Jon De Lorraine: Les adultes doivent reprendre leurs responsabilités...
Les adultes doivent reprendre leurs responsabilités.
L'affaire Hamza « La Douane » résume une partie du naufrage français.
On voit un adolescent multiplier les provocations, arroser des passants et des policiers, perturber des inconnus, se filmer, rechercher l’attention et transformer chaque transgression en contenu pour les réseaux sociaux.
Une séquence le montre également devant le domicile d’une femme, dans des circonstances qui ont suscité une nouvelle polémique.
Ce n’est plus une simple plaisanterie d’enfant : c’est une escalade permanente, encouragée par la visibilité, les abonnés et le sentiment qu’aucune limite sérieuse ne lui sera imposée.
Le premier scandale, c’est la démission des adultes.
À 14 ans, on ne devrait pas être livré aux réseaux sociaux , à la rue et à la recherche du scandale comme si la provocation était devenue un projet éducatif.
Les parents ont un devoir d’autorité, de surveillance et de protection.

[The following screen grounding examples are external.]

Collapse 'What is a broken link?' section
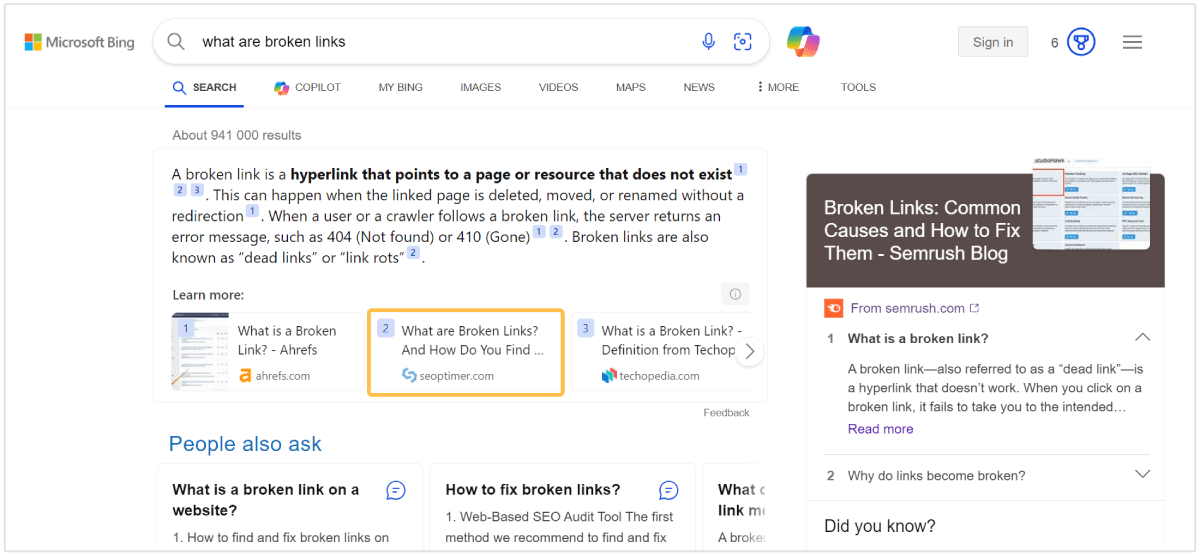1200x556 pixels. pos(1142,338)
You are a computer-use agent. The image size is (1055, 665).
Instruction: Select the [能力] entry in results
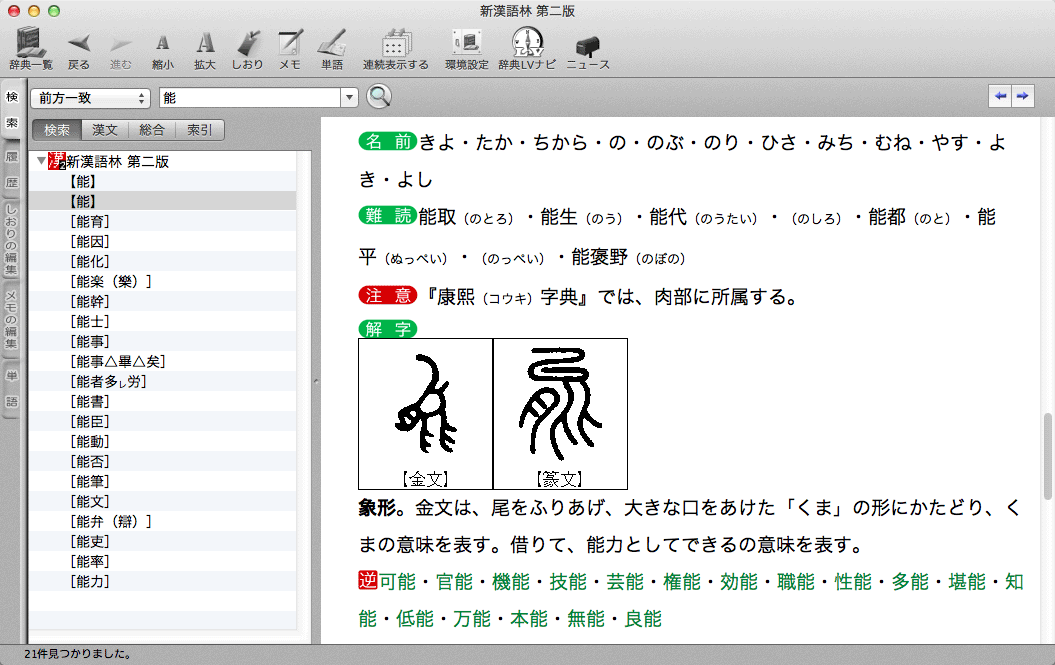90,581
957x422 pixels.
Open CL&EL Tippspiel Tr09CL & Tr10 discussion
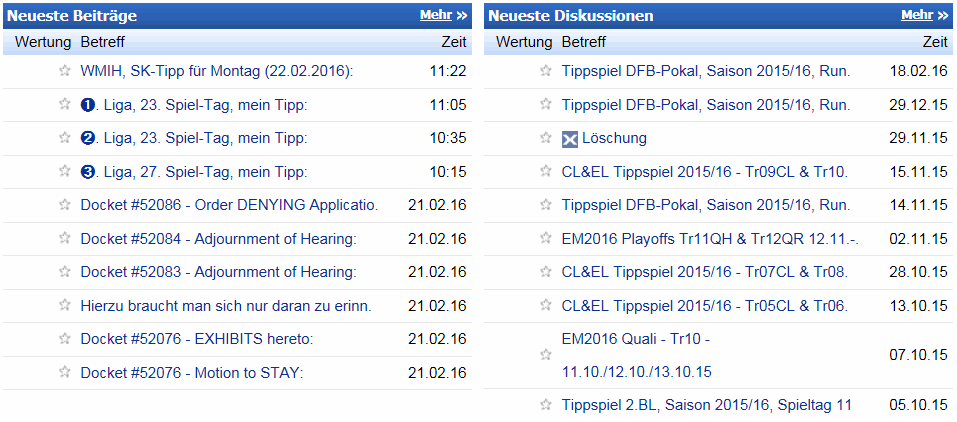[705, 172]
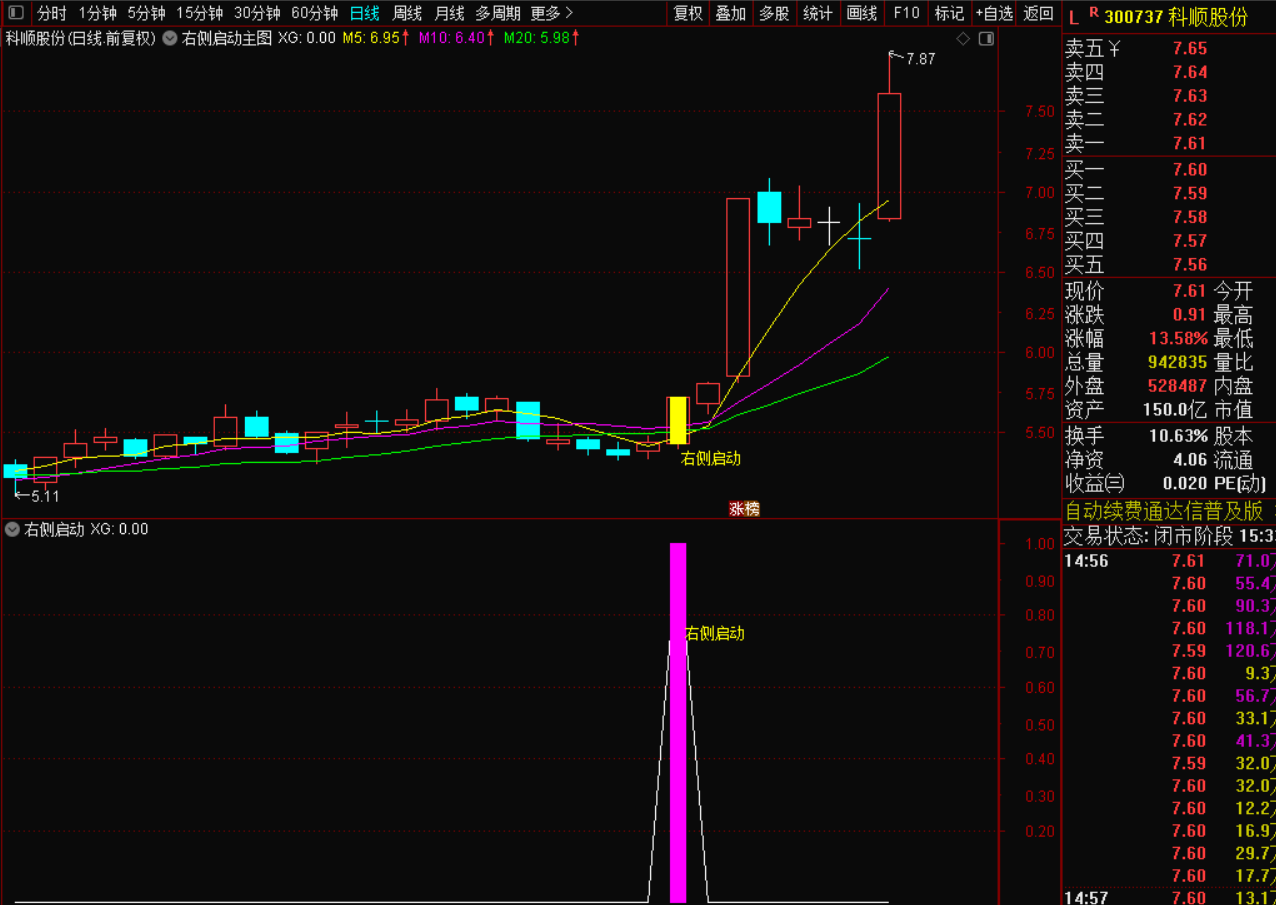This screenshot has width=1276, height=905.
Task: Click the ¥ symbol next to 卖五
Action: (x=1115, y=48)
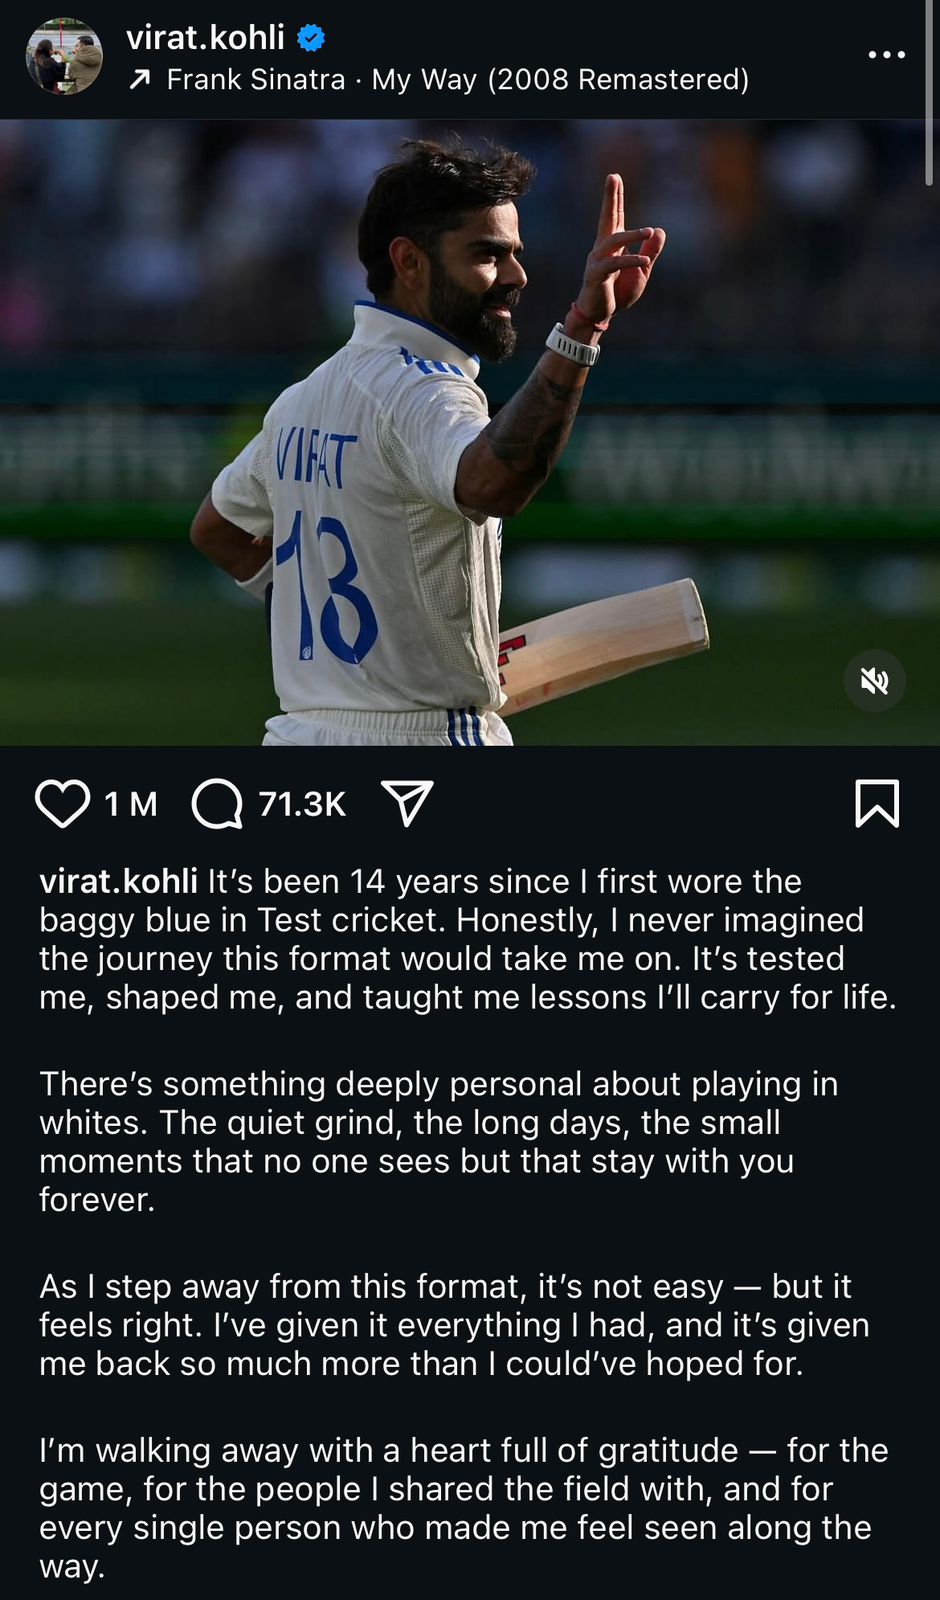Open virat.kohli's profile picture

point(64,56)
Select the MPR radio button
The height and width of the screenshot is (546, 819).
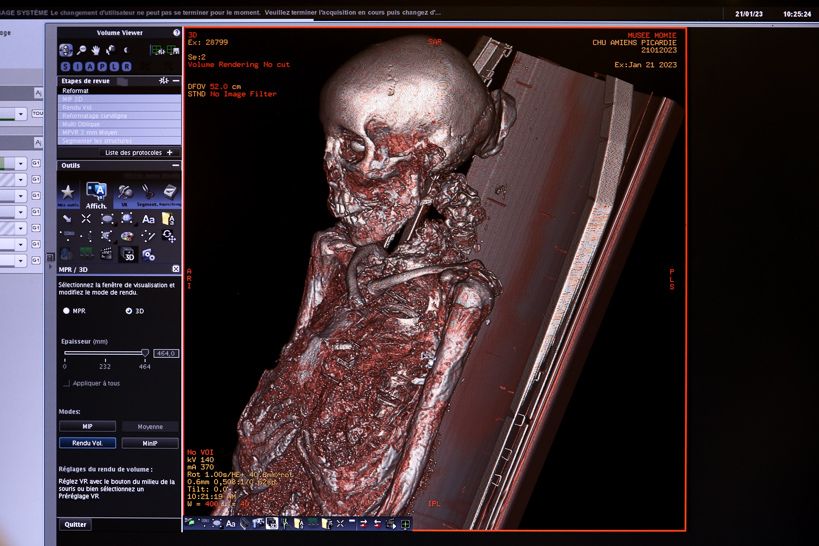pyautogui.click(x=67, y=311)
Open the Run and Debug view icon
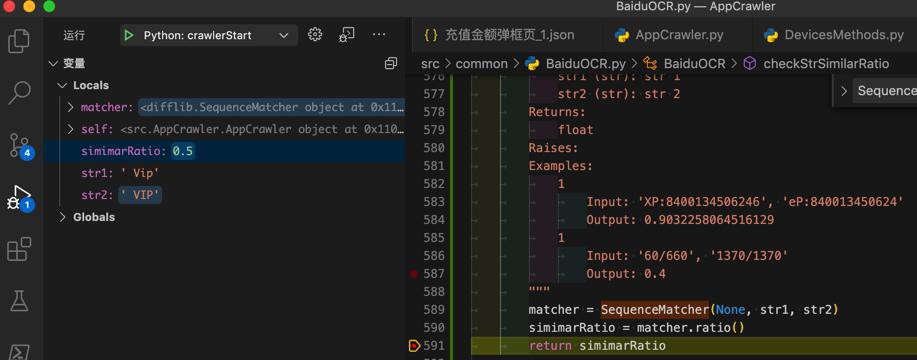 pos(19,198)
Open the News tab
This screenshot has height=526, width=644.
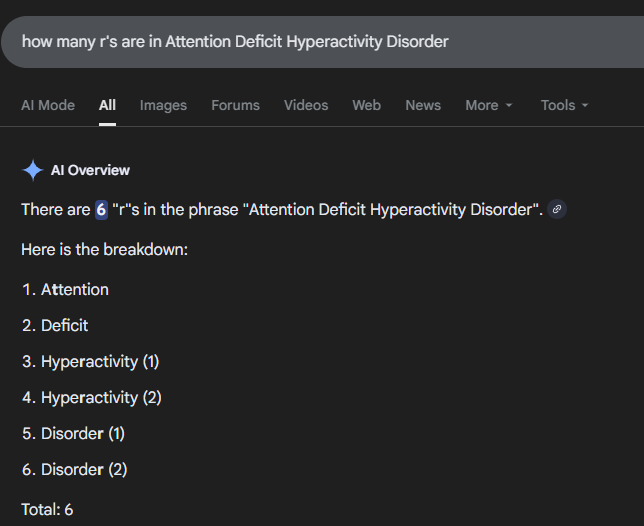(423, 105)
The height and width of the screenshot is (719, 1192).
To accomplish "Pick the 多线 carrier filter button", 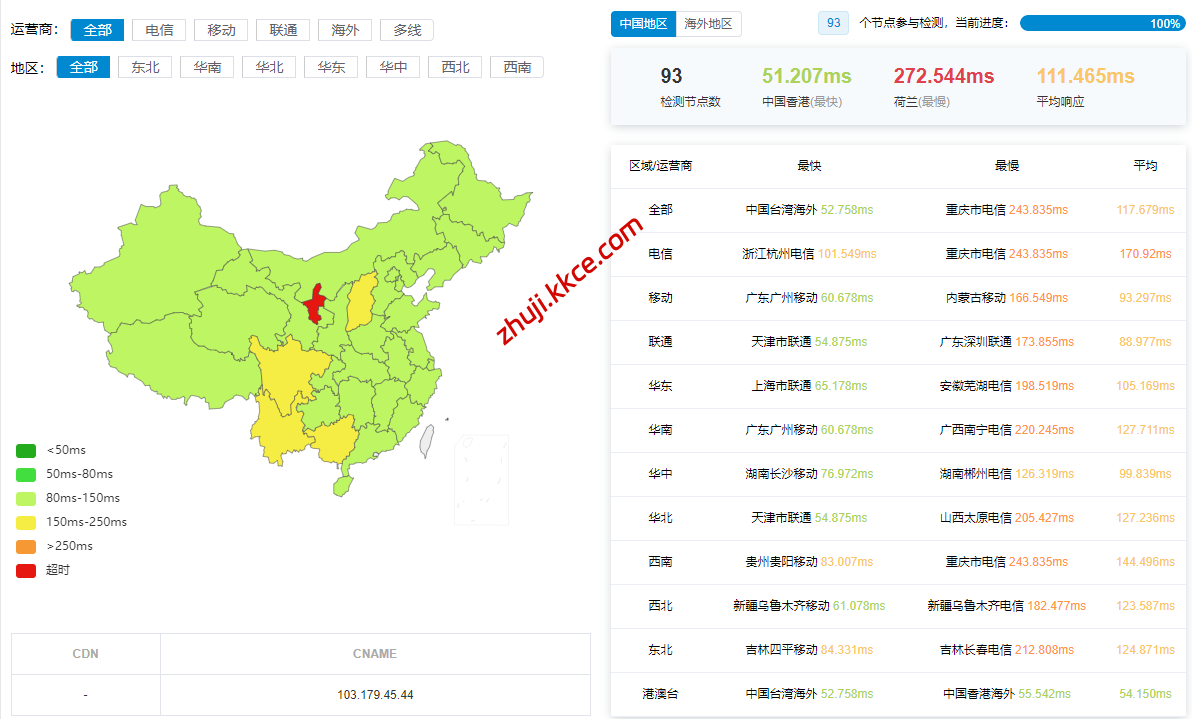I will click(x=407, y=30).
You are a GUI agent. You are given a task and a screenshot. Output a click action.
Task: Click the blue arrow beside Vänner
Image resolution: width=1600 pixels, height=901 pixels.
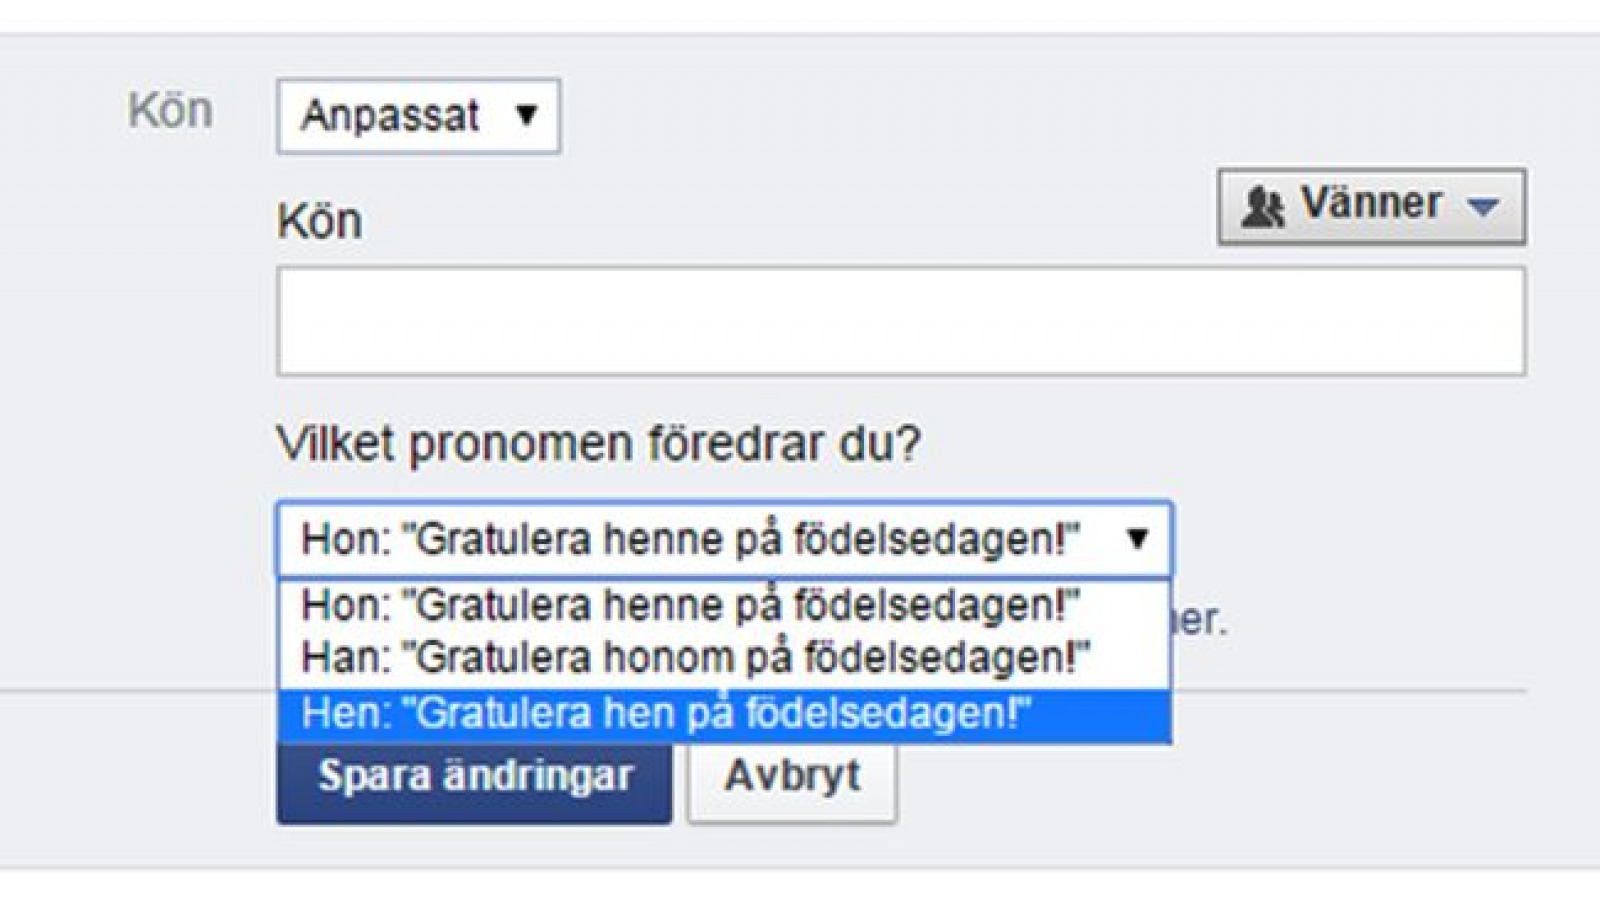click(x=1482, y=207)
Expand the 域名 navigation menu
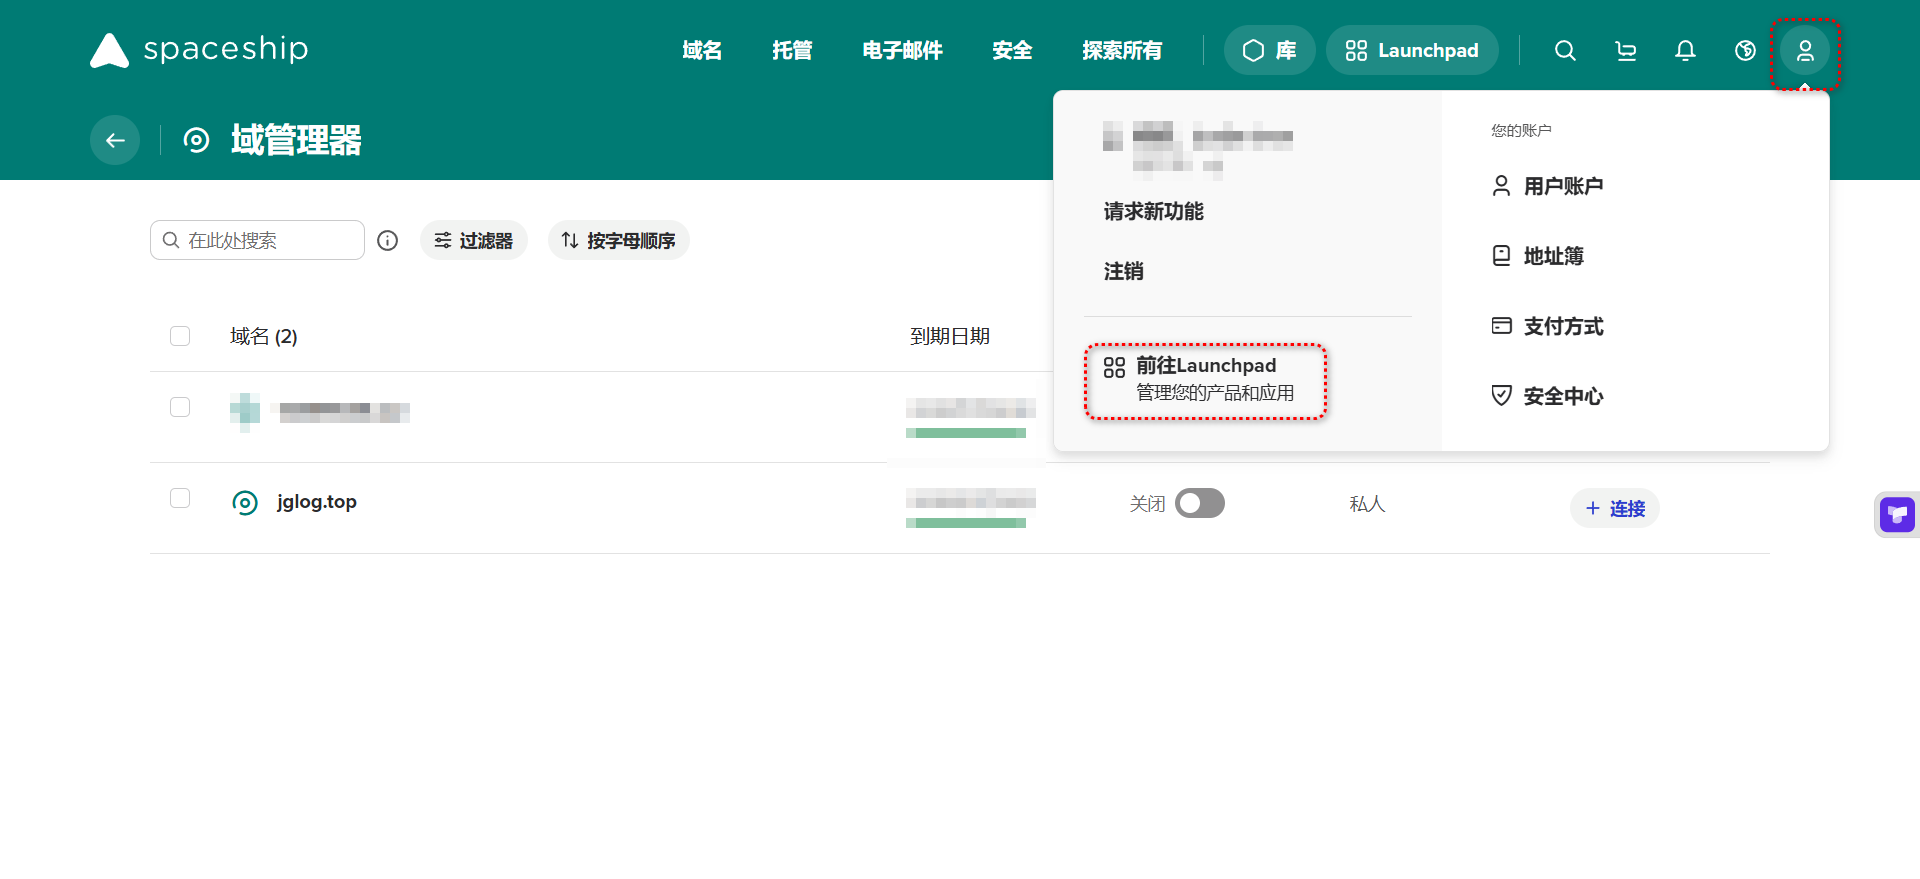 point(702,51)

Protéger un enfant, ce n’est pas nier ce qu’il fait, excuser chacune de ses dérives ou expliquer qu’il est "gentil" malgré tout.
C’est lui retirer son téléphone, le ramener chez lui, lui imposer des règles et lui faire comprendre que la société n’est pas un décor dans lequel il peut humilier les autres pour produire des vidéos.
Le deuxième scandale, c’est la réaction d’une partie de la gauche, devenue tellement caricaturale qu’elle semble désormais incapable de juger un acte sans commencer par examiner le profil de celui qui l’a commis.
Dès lors que l’auteur correspond à une clientèle électorale qu’elle veut préserver, les faits disparaissent derrière un récit victimaire préparé à l’avance. On ne parle plus des personnes importunées, des policiers défiés ou des riverains excédés ; on transforme immédiatement l’auteur en symbole politique, comme si demander à un adolescent de respecter les autres relevait déjà d’une persécution.
Cette gauche ne protège pas Hamza.
Elle l’utilise.
Elle lui fait croire que toute critique de son comportement est une attaque contre ce qu’il est, alors qu’elle devrait lui rappeler une évidence : ses origines, son âge ou son quartier ne l’autorisent pas à tout faire. L’égalité, ce n’est pas l’impunité accordée à certains profils. L’égalité, c’est la même règle pour tous.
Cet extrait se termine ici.